* START Excerpted records *

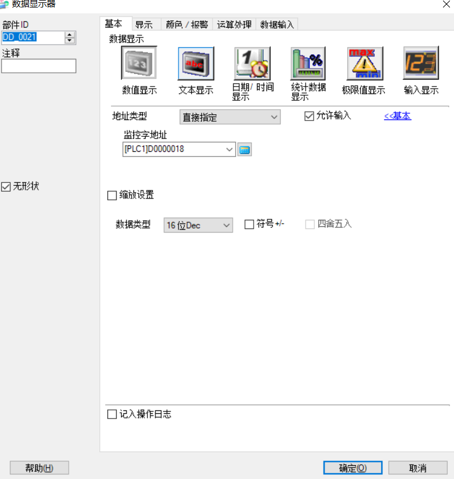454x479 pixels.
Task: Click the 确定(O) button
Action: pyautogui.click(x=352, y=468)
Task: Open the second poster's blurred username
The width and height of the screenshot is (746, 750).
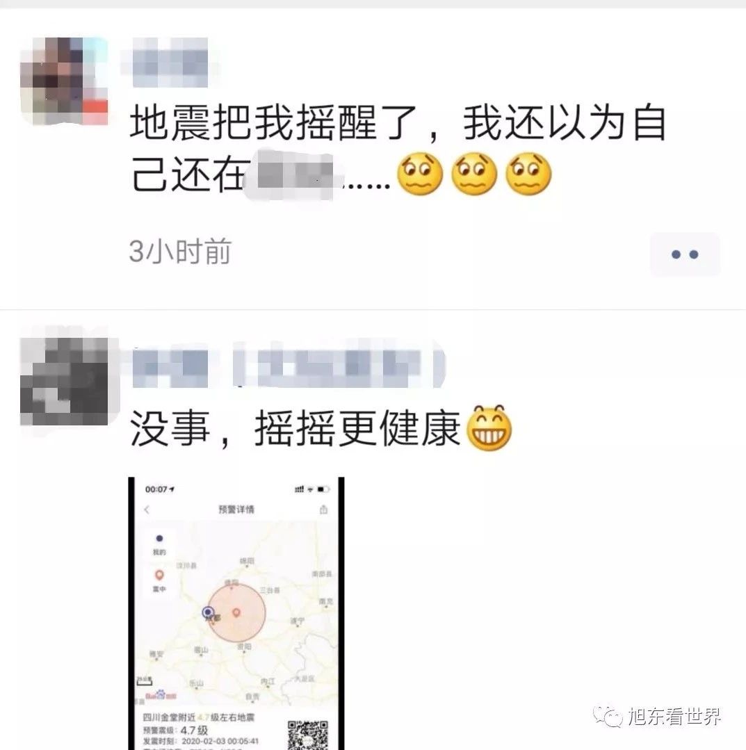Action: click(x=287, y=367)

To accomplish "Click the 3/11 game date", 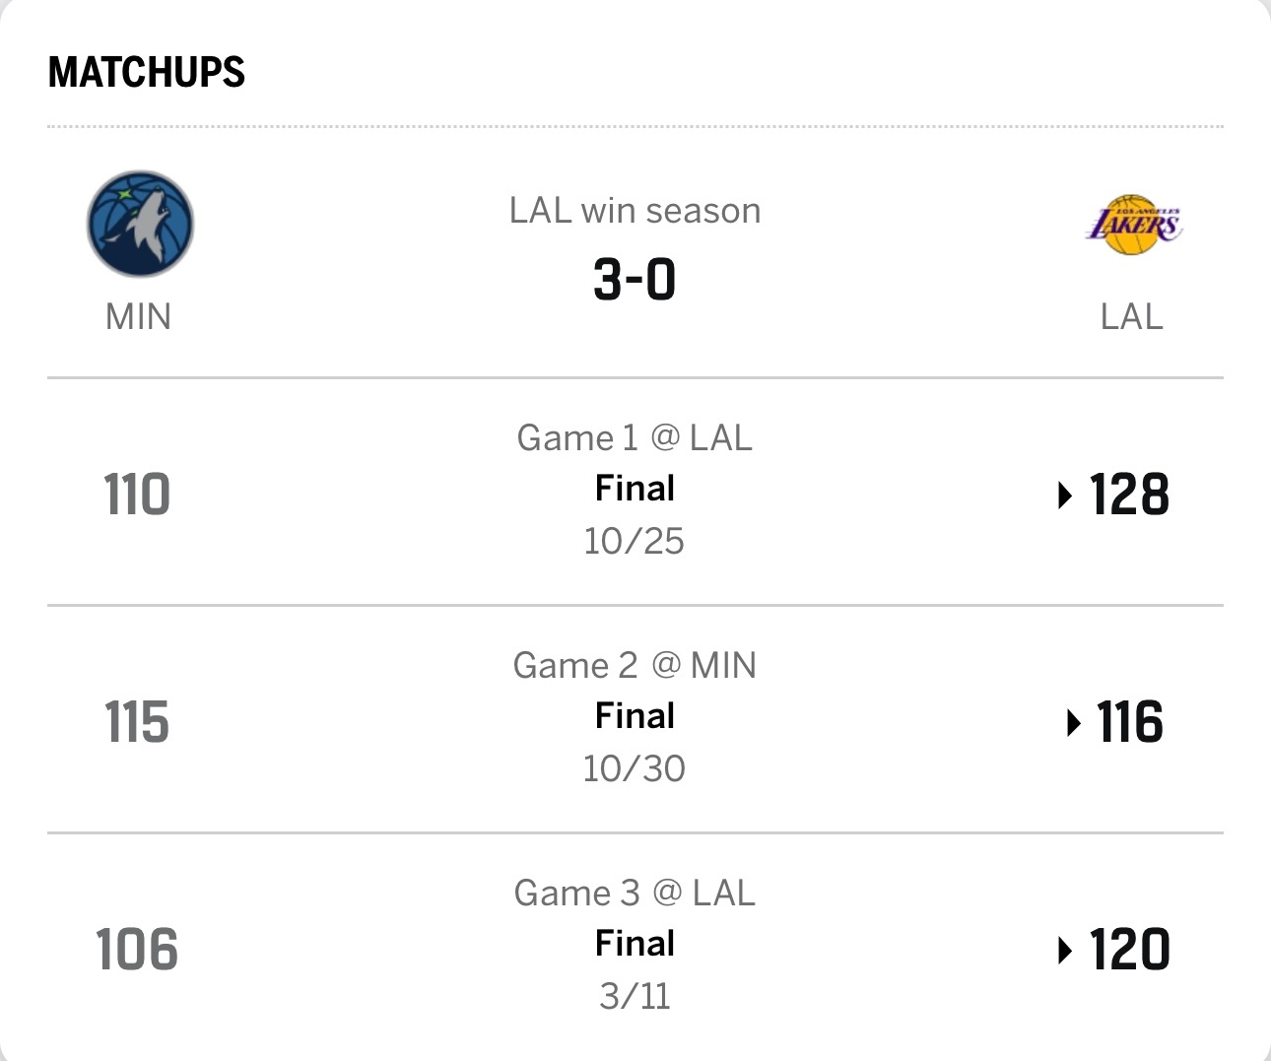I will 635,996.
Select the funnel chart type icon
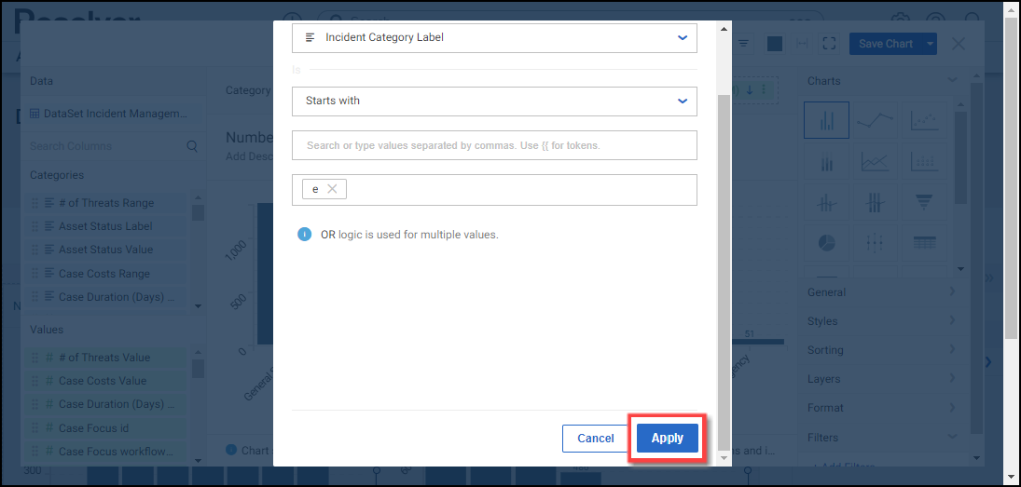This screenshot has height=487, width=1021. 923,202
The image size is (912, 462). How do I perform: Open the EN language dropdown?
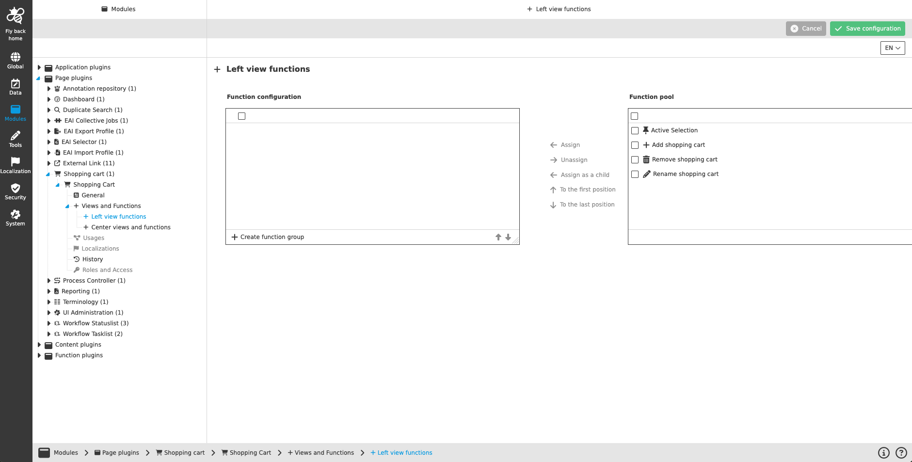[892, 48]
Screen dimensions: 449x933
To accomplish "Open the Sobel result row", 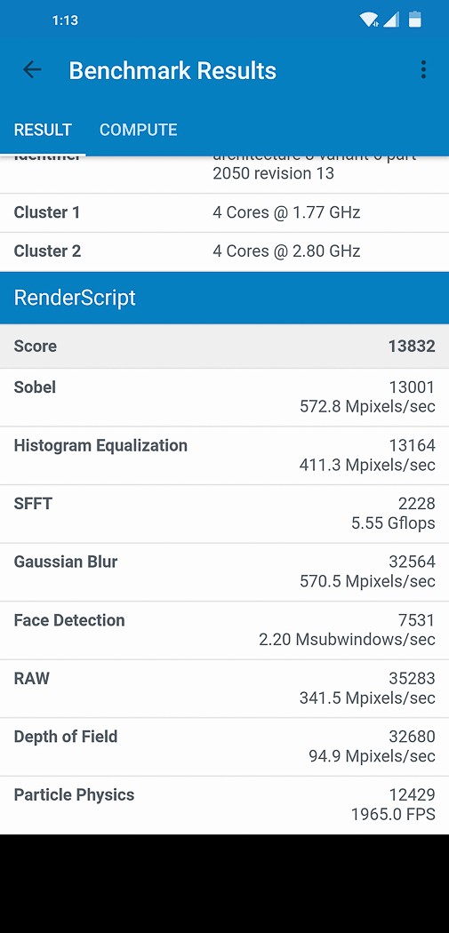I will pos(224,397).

* END Excerpted records *

**Your instructions**
Count the lines in the records above that contain the string "Task". Reply with the number alone.

**Result of the exercise**
2